MacDonald agrees with the need for greater engagement. Different parents have different concerns about vaccines. For instance, some fear alleged impurities in the vaccine, whereas others are concerned about minor side effects. Studies show that public messages that broadly extol the safety of vaccines are less effective than addressing parents’ specific questions.

Bedford, however, argues that blaming falling immunization coverage on vaccine hesitancy neglects another, bigger problem: ensuring access to vaccines. This issue is commonly associated with low-income countries — and certainly, measles outbreaks last year in Yemen and Venezuela can be directly attributed to social and political events that disrupted medical services. But, says Bedford, even in high-income countries, efforts to make sure that people know how and when to get their children vaccinated are falling short. Work needs to be done, and she fears that focusing resources on implementing mandates would detract from it.

In the United Kingdom, Bedford says, vaccination rates are lowest in socially disadvantaged areas and communities in which people frequently move around. In parts of London, which has the lowest immunization rates in the country, one in three infants change address before they’re one, meaning that the health system often loses contact with them.

For these reasons, Bedford and others argue that punitive mandates can lead to disadvantaged groups bearing the brunt of financial and social penalties. Peter McIntyre, who studies paediatric infectious disease at the University of Sydney in Australia, says that he had similar reservations when Australia hardened its stance on vaccination. Although the campaign focused on a middle-class demographic who had lodged non-medical exemptions under the old system, this wasn’t the largest group not getting vaccinated. That comprised people who were not accessing health services because of socioeconomic factors. He was concerned that denying financial support and educational opportunities to people on low incomes who were already experiencing difficulty accessing health care would only increase health disparities. Now, however, he says his fears have been at least partially allayed — the Australian government took steps to improve access by improving the vaccination register, making vaccines available to older children to catch up and investing in reminder and educational schemes.

———

▶ WHAT YOU WILL DO
[1] Summarize the text on vaccine access and mandates in three sentences.
[2] Carry on the text about vaccine access and mandates from its last sentence.
The data that follows comes from a separate source.

———

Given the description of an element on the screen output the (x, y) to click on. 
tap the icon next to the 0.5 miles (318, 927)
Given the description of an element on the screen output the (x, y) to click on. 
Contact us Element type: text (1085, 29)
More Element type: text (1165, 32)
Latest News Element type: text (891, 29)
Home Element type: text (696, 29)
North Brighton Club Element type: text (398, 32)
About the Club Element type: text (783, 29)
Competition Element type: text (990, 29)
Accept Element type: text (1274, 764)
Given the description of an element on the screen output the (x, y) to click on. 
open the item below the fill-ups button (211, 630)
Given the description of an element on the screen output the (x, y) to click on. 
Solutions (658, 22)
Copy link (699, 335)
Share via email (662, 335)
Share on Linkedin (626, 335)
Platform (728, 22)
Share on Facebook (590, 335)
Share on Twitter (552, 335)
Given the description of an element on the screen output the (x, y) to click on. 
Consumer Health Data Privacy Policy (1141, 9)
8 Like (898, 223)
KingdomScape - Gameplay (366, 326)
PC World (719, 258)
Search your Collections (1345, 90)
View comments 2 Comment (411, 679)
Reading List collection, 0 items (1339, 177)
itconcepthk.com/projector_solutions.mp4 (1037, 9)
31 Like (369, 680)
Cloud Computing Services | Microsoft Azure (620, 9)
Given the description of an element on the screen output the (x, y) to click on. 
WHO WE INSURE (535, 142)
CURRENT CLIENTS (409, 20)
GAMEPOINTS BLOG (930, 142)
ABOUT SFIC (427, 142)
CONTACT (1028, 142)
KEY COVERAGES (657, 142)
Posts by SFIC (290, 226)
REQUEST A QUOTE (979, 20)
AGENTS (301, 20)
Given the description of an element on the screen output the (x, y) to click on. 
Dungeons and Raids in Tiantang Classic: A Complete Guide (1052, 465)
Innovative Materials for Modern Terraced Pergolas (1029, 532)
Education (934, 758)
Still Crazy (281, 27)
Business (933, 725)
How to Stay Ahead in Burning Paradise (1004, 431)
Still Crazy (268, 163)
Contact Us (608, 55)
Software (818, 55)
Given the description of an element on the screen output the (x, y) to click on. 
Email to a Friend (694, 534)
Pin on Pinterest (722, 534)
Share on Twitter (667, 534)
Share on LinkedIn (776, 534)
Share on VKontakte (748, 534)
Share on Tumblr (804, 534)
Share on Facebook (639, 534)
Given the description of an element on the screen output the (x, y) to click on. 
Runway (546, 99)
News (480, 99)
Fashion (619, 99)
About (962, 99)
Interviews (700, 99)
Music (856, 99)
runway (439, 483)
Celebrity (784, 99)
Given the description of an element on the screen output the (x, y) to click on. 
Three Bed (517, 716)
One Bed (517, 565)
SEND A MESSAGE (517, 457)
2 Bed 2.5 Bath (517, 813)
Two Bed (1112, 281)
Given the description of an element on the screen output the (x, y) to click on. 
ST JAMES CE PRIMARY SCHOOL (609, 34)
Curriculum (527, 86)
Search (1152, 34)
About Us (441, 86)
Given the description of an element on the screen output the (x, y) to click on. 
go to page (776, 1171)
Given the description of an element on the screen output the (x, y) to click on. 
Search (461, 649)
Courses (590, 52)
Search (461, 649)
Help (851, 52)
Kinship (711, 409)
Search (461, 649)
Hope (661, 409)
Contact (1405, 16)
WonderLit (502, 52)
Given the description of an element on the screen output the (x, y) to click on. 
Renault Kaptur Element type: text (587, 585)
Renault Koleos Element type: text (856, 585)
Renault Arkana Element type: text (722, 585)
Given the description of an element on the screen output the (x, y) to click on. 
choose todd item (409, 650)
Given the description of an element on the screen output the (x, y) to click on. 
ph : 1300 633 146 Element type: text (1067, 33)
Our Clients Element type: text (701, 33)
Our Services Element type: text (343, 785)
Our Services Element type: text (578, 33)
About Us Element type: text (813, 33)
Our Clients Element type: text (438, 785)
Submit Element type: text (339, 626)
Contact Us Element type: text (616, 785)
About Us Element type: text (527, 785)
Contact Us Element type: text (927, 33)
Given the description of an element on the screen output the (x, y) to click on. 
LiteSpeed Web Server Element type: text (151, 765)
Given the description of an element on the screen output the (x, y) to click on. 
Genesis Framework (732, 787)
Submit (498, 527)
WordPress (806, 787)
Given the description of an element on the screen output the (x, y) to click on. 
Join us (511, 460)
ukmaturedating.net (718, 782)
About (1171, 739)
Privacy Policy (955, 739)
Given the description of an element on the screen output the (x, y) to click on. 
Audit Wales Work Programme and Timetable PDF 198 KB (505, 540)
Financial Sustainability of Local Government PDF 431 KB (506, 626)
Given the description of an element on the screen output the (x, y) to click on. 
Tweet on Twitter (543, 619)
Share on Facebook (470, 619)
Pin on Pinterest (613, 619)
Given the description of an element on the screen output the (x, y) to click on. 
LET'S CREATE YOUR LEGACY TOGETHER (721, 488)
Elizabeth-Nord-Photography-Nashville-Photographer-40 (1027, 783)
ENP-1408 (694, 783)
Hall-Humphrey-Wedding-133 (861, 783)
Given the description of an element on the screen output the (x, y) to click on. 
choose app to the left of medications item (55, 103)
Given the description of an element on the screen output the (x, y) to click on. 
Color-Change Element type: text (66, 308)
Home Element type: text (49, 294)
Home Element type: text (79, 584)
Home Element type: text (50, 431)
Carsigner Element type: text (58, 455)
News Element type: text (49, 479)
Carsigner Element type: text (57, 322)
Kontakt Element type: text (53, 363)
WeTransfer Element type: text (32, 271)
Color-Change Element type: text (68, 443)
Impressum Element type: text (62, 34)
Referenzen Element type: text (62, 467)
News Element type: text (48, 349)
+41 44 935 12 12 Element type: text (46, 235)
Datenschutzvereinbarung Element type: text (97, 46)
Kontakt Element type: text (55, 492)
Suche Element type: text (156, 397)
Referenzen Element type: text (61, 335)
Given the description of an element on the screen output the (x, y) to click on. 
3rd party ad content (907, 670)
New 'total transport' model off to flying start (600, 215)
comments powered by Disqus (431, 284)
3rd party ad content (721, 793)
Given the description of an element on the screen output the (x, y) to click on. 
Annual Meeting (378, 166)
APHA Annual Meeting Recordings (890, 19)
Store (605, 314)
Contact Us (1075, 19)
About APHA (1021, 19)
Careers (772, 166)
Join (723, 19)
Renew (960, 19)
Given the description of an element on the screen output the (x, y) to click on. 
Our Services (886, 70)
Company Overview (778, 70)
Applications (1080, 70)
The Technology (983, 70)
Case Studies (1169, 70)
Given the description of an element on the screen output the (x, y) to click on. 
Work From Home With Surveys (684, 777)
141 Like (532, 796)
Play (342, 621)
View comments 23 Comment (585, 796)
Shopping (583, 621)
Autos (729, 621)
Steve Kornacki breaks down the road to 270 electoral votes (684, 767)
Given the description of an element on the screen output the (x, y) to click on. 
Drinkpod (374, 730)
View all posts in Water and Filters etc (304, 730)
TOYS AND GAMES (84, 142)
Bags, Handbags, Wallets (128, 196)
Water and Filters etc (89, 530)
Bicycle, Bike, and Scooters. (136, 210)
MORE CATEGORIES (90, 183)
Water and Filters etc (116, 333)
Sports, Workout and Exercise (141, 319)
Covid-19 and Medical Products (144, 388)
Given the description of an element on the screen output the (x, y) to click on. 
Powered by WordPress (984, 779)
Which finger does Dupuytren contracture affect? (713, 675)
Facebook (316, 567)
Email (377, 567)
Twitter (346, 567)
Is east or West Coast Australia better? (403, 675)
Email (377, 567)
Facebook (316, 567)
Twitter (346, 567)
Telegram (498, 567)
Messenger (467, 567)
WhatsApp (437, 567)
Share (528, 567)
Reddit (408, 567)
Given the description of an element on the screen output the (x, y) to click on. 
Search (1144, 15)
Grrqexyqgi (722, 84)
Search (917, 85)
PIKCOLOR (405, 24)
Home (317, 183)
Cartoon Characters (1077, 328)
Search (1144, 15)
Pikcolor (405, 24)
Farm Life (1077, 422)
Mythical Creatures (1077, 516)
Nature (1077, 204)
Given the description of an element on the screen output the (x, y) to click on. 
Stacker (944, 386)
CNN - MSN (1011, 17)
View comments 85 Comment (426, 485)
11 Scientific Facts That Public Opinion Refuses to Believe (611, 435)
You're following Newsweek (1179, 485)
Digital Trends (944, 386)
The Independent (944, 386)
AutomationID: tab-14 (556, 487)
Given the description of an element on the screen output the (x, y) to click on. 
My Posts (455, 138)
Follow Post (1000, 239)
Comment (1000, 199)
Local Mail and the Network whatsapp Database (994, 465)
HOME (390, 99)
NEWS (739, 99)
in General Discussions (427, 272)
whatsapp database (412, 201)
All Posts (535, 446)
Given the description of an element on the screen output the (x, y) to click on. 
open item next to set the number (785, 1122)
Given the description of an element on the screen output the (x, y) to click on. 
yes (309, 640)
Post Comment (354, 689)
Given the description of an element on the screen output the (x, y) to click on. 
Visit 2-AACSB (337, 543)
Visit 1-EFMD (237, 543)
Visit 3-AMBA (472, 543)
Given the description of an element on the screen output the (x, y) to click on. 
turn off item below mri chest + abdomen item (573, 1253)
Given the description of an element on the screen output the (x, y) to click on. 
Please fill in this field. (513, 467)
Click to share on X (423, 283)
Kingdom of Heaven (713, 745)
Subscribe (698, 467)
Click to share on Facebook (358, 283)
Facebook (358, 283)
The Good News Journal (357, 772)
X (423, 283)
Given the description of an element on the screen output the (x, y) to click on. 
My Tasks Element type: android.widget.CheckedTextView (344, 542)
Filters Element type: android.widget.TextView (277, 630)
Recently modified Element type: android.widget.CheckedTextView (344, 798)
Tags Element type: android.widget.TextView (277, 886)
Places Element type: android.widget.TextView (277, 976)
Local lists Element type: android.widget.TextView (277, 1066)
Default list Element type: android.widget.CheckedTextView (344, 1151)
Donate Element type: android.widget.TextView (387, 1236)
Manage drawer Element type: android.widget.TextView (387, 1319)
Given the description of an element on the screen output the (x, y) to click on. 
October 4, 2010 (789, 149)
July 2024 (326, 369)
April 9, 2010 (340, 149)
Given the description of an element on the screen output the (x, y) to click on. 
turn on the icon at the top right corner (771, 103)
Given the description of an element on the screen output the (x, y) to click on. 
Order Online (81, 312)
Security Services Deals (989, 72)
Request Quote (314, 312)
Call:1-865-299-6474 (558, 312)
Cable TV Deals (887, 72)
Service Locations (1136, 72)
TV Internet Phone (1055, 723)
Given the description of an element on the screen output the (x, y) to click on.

———

▶ ANSWERS PROVIDED
[1] MacDonald agrees that more engagement is needed, since answering parents' specific vaccine concerns works better than broad messages about vaccine safety. Bedford argues that poor access to vaccines is a bigger problem than hesitancy, even in high-income countries such as the United Kingdom, where rates are lowest in disadvantaged areas and in communities where people frequently move. She and others warn that punitive mandates can make disadvantaged groups bear the brunt of penalties, though Peter McIntyre says Australia partly allayed his fears by taking steps to improve access.

[2]
Although less dramatic than mandates, flexible services that make appointments easier to get have increased immunization uptake. And simply sending reminders — especially for the second MMR jab, which is due around three years old when parents tend not to have as much contact with health workers — is one of the best-proven strategies for improving uptake in high-income countries. “Mandating vaccination really isn’t top of the pile in terms of what we should be doing,” says Bedford.

Indeed, most countries that achieve a stable MMR coverage of more than 95%, such as Portugal and Sweden, do not have mandates. What they have instead are populations with high confidence in vaccines, and health-care systems that provide easy access to their services.

MacDonald is wary of politicians calling for ever-fiercer laws. “They want a simple solution,” she says. “They hope that the fairy dust will fix it and they won’t have to worry any more.” But the truth is that a low rate of vaccination is too complex a problem to have such a straightforward salve. What MacDonald and many others want is careful consideration of all the factors behind low immunization rates in a community. “Everyone thinks this is a simple yes or no issue,” she says, “but it’s much more complicated than that.”